Yes, politics is big here … for about 120 days (give or take a few special sessions) out of every 730. I just want to say how much I appreciate your coming at the same time as the state legislators. Otherwise, it’d be kind of like playing hockey during baseball season. We know how to do it; it just doesn’t feel right.
OK. Now for some serious political insight.
Nevada is a red state. Voted for Bush. Voted for Bush again. Voted for Clinton, but that was back before they color-coded the states for math-challenged TV viewers and when the Ormsby House was still open.
However – and this is the reason you’re here – Nevada was called a “battleground” state in both 2000 and 2004. We kind of like the sound of that, because we’re fairly ornery and it fits with our “Battle Born” nickname.
So there’s a chance, if you start early enough, that you can swing Nevada’s electoral votes into the blue column and win the presidency of the United States.
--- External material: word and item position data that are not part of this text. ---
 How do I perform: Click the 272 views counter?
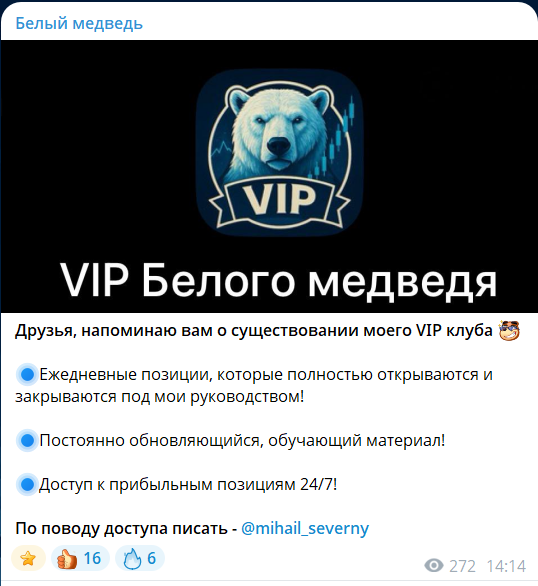(462, 566)
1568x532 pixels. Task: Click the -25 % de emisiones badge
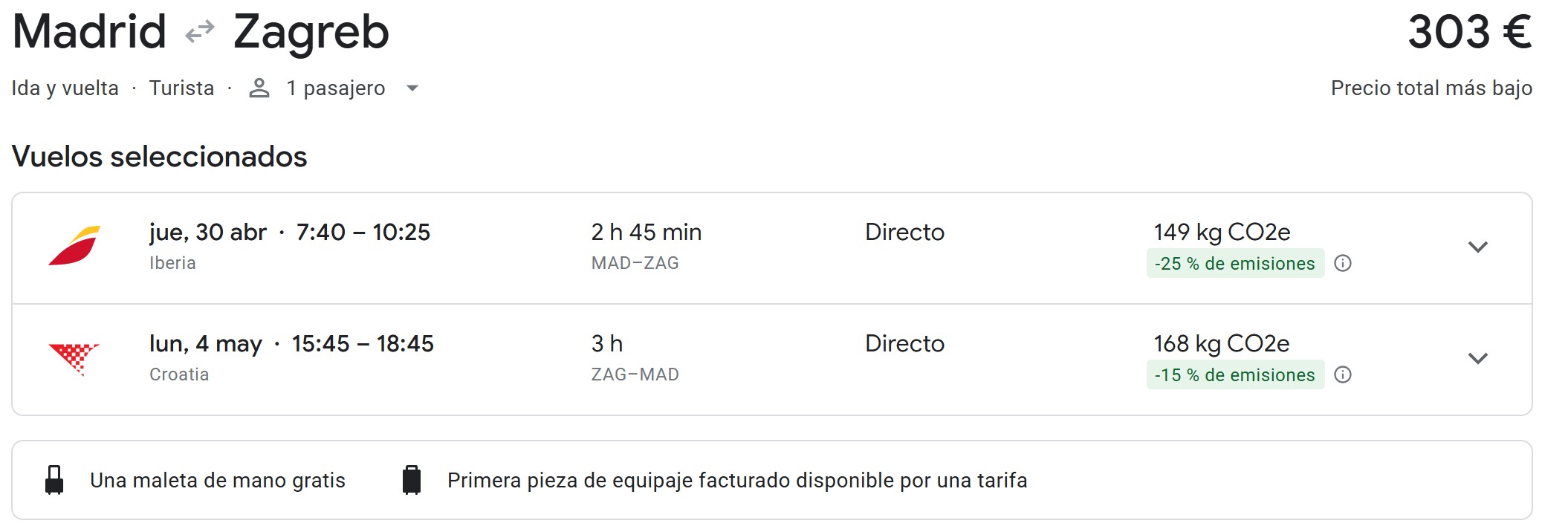point(1234,264)
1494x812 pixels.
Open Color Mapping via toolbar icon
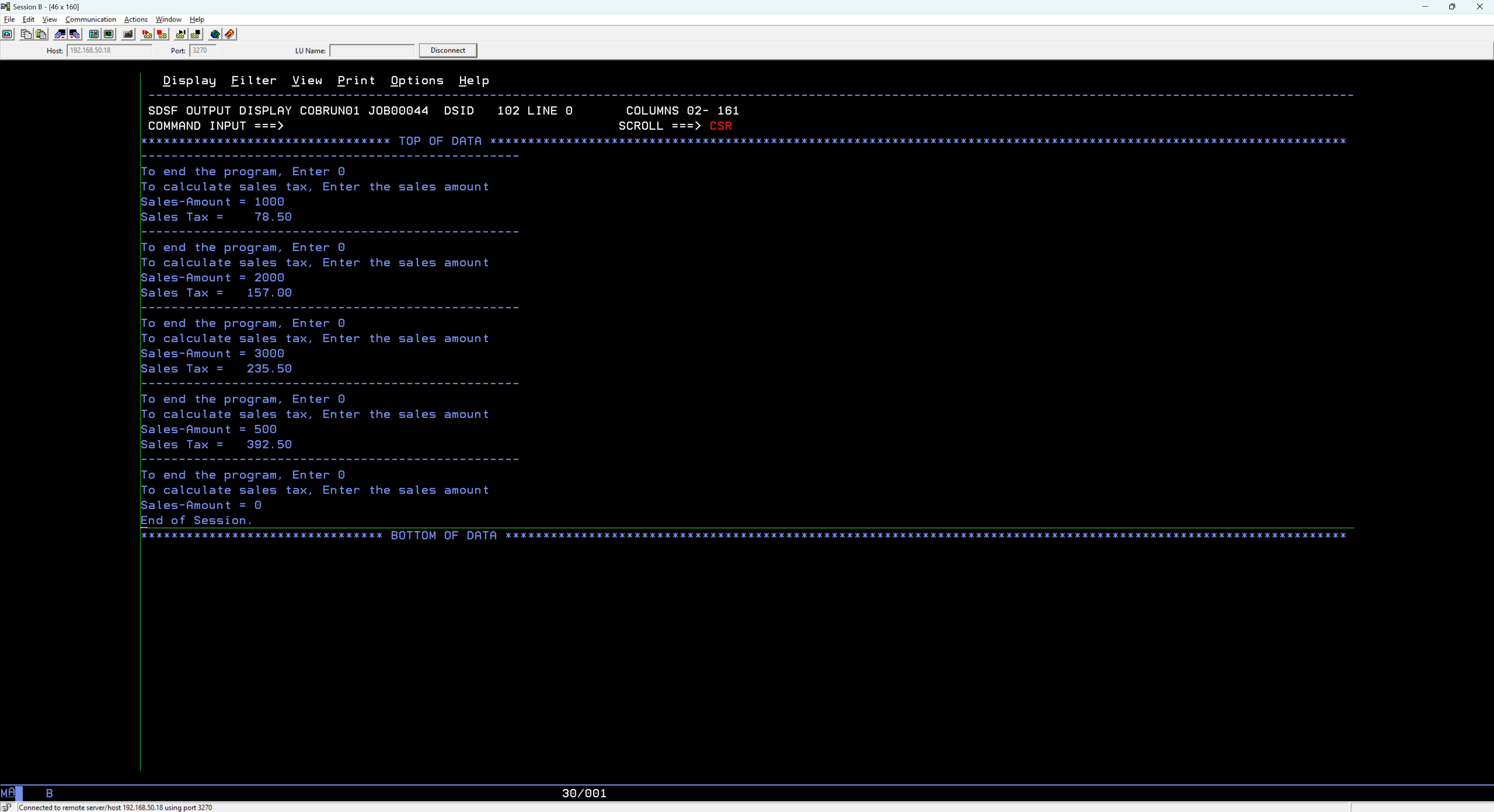coord(109,34)
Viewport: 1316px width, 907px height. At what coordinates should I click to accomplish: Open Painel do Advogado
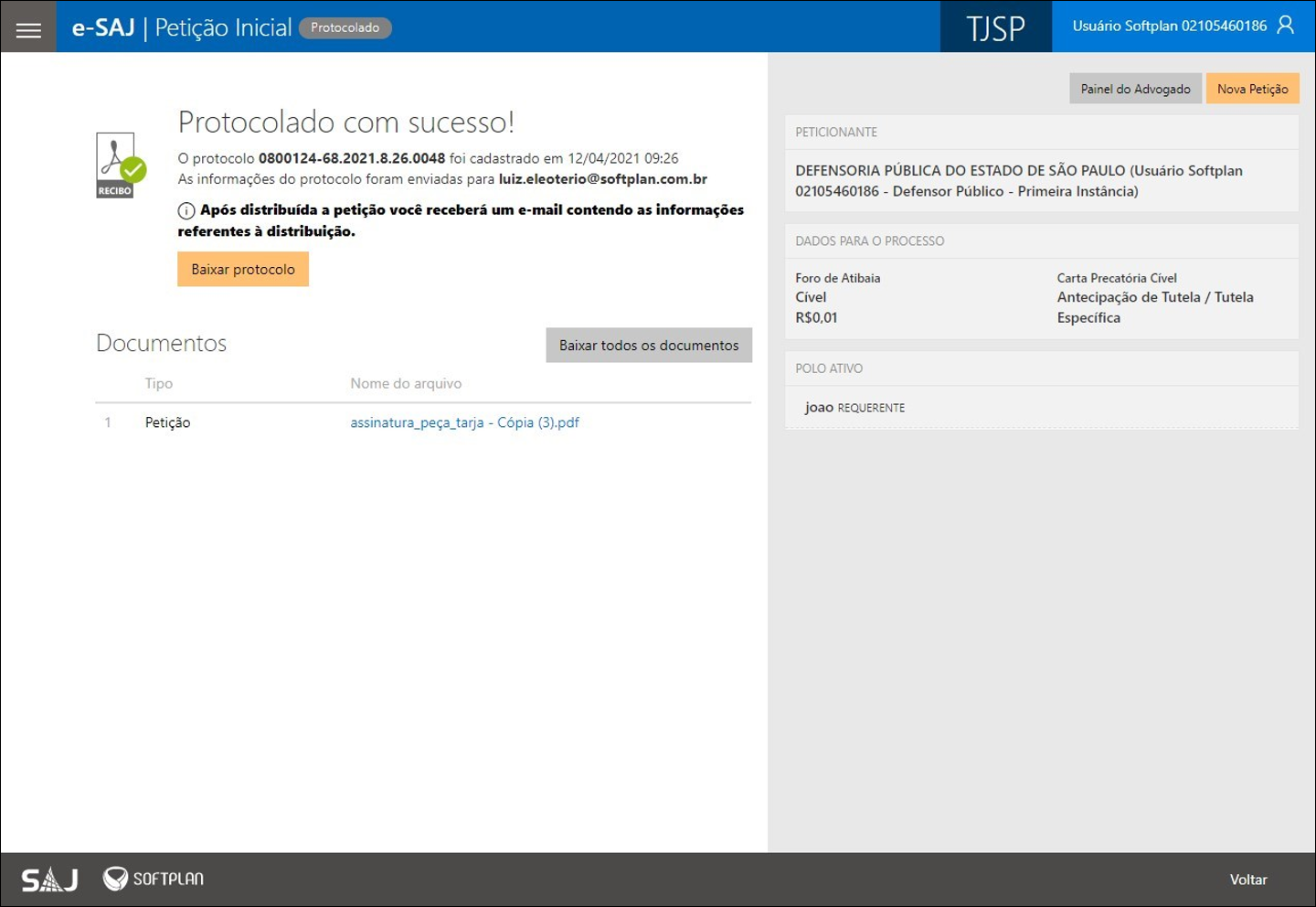pyautogui.click(x=1135, y=89)
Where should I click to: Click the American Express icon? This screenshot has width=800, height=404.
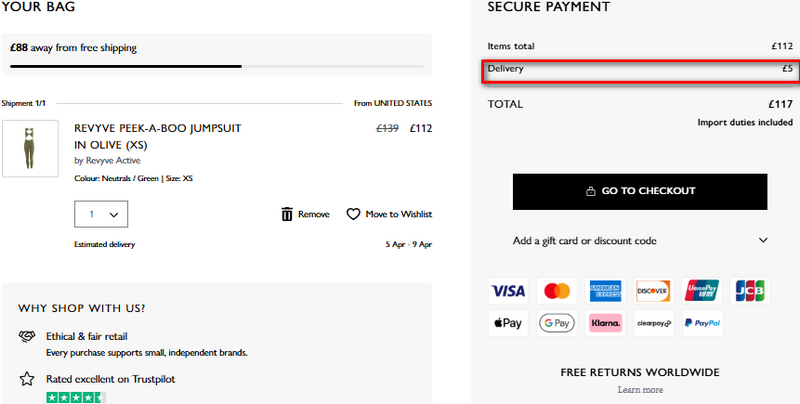(x=605, y=291)
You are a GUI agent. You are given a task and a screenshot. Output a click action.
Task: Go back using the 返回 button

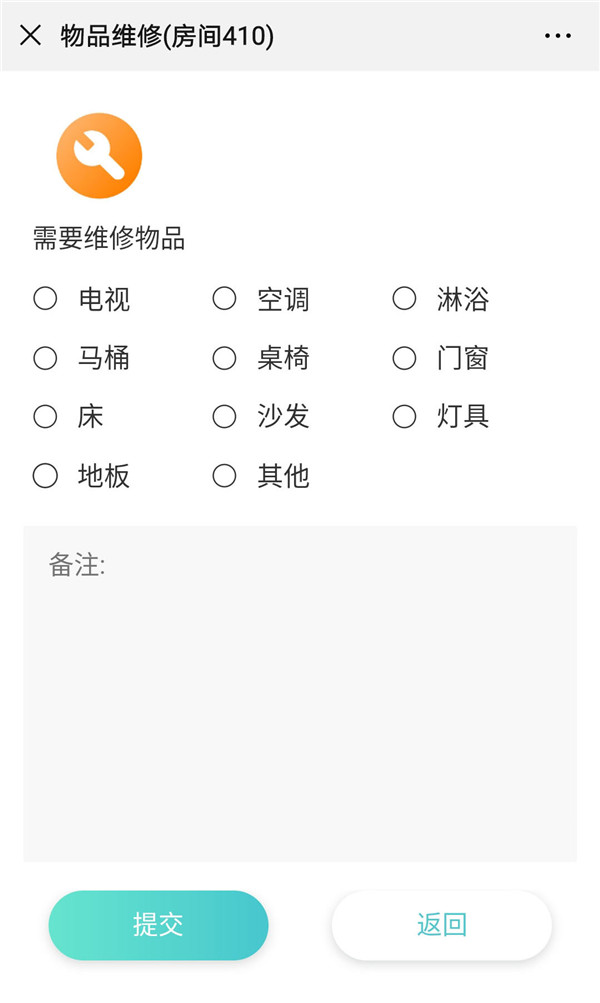441,925
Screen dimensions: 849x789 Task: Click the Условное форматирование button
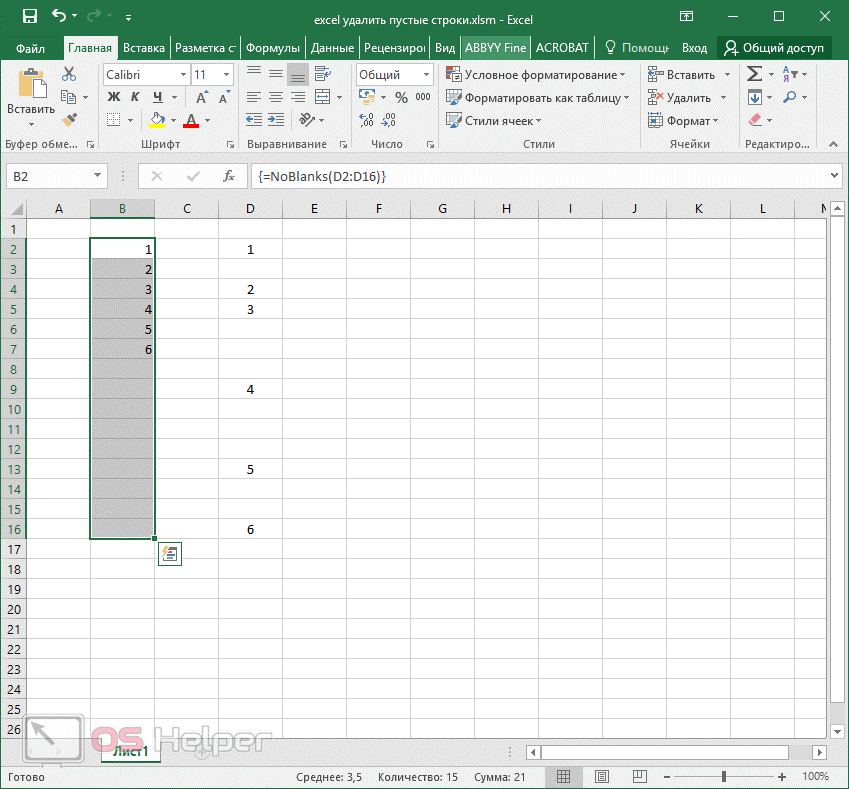click(536, 75)
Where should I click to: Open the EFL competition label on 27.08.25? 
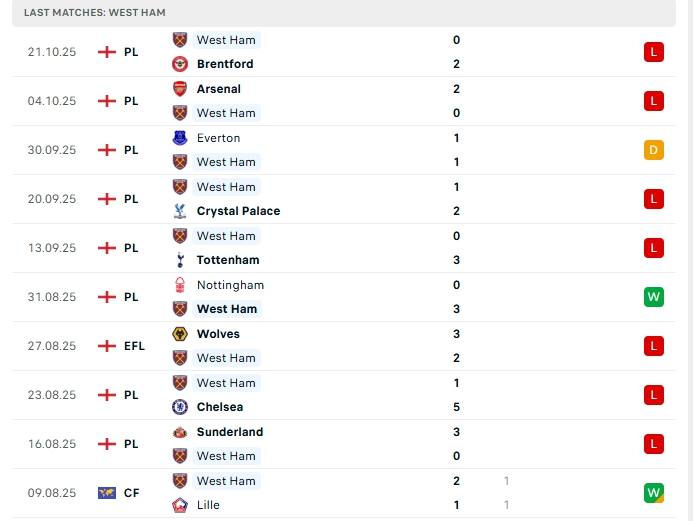tap(134, 346)
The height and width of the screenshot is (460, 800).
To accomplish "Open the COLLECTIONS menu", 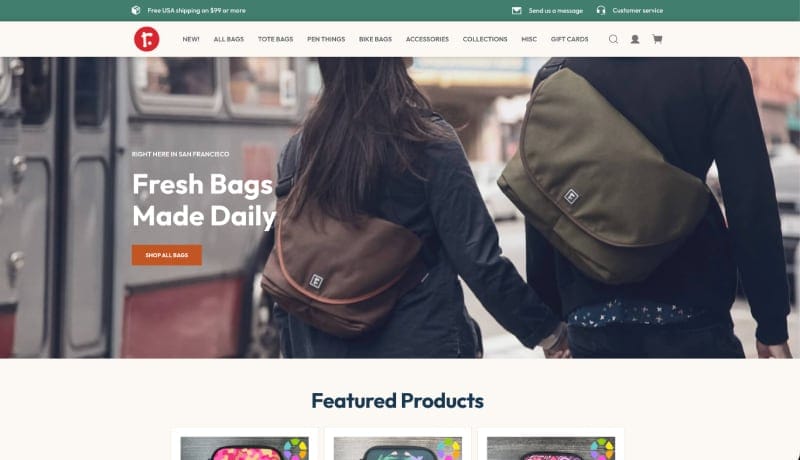I will click(x=485, y=39).
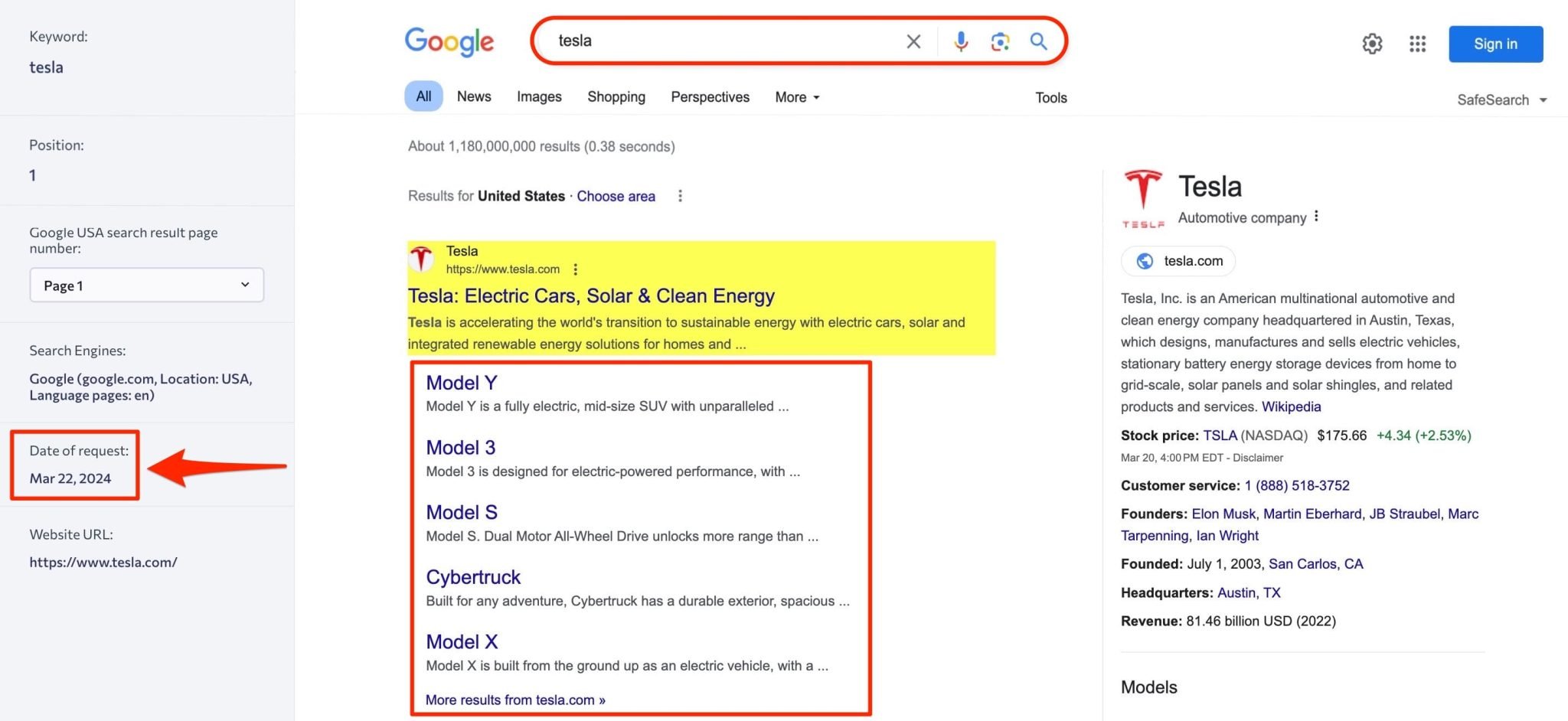Open search settings gear
The height and width of the screenshot is (721, 1568).
pos(1372,44)
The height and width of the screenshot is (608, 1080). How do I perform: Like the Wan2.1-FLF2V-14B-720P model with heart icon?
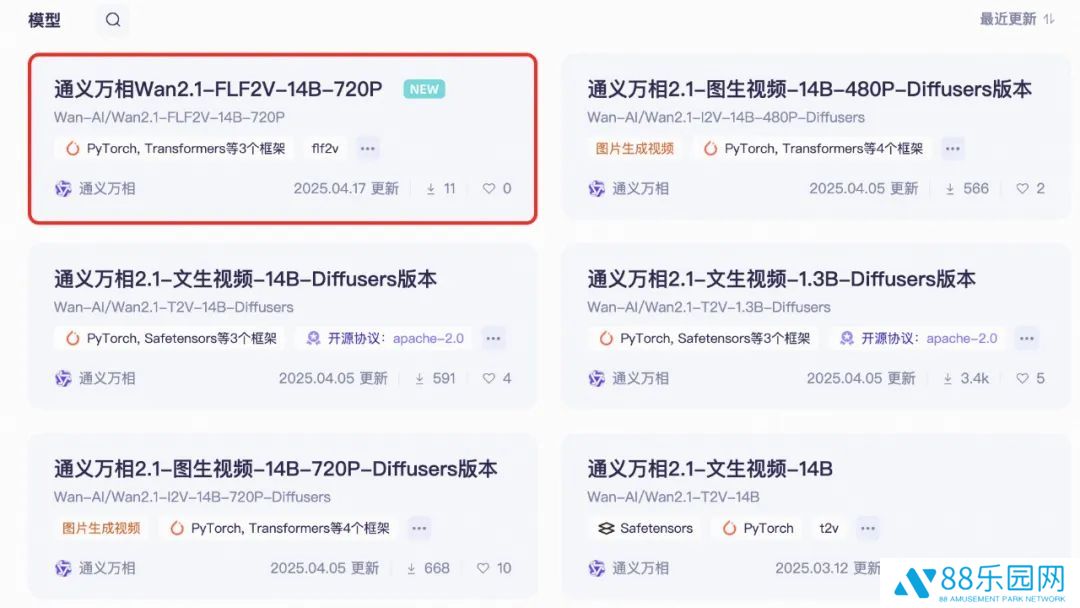489,188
And Lord knows you’ve started early enough.
But it’s not a very big chance. Oh, I know. Times have changed. The Democrats had a big sweep across the country last November, and that tide could carry into 2008.
You may not have noticed, though, that the sweep skipped right over the Silver State and landed somewhere south of Sacramento. Democrats grabbed four statewide offices, it’s true, but the congressional delegation didn’t budge. So much for conventional wisdom.
Here’s what you really need to figure out, though.
George W. Bush beat Al Gore by 21,597 votes in the 2000 election in Nevada. Four years later, George W. Bush beat John Kerry by 21,500 votes.
Yep. In four years, the Democrats managed to get 97 votes closer to winning Nevada.
That might not mean much, except – and pardon me while a throw out a whole bunch of mind-numbing figures – during that four-year span, the total turnout of voters in the state grew by more than 200,000.
It’s true. Total turnout in Nevada went from 613,360 voters in the Bush-Gore election to 831,833 in the Bush-Kerry election. And the Democrats got 97 votes closer.
By comparison, None of These Candidates received 373 more votes from one election to the next. Without spending a dime, I might add.
That leads me to the advice given to every statewide candidate in Nevada: You can’t win without the rurals.
Let me explain. There is more to Nevada than Las Vegas. Few people in America realize this, but it’s an important distinction for politicians.
Kerry won Clark County (known locally as Las Vegas). So did Gore. Didn’t help.
Carson City, Churchill County, Douglas County, Lyon County, Elko County – heck, even Washoe County – went for Bush in both elections.
In fact, even if the Democrat had managed to pull even in those seven counties, he still would have lost the state by 10,000 votes.
And pulling even in those counties, well, it’s not likely to happen. Carson, maybe. Washoe, it’s possible. Douglas, Lyon, Elko, Churchill and the rest? In your dreams.
Sorry. I didn’t mean to put such a negative vibe on the whole early-caucus thing and spoil Nevada’s role in picking the next leader of the free world. We like the attention. We’ve never felt so important before. Coming to Carson City is a good way to start.
And I could be totally wrong. It’s been known to happen. I just wanted to offer a bit of practical advice while you’re in town, so it doesn’t come as a surprise later.
It’s kind of like my advice about crossing the street. You see, three out of four cars will stop for you. Unfortunately, there are four lanes on Carson Street.
One more thing: Please don’t say you’re so happy to be here in beautiful Carson Valley. It just gives you away.
• Barry Smith, a former editor of the Nevada Appeal, is executive director of the Nevada Press Association.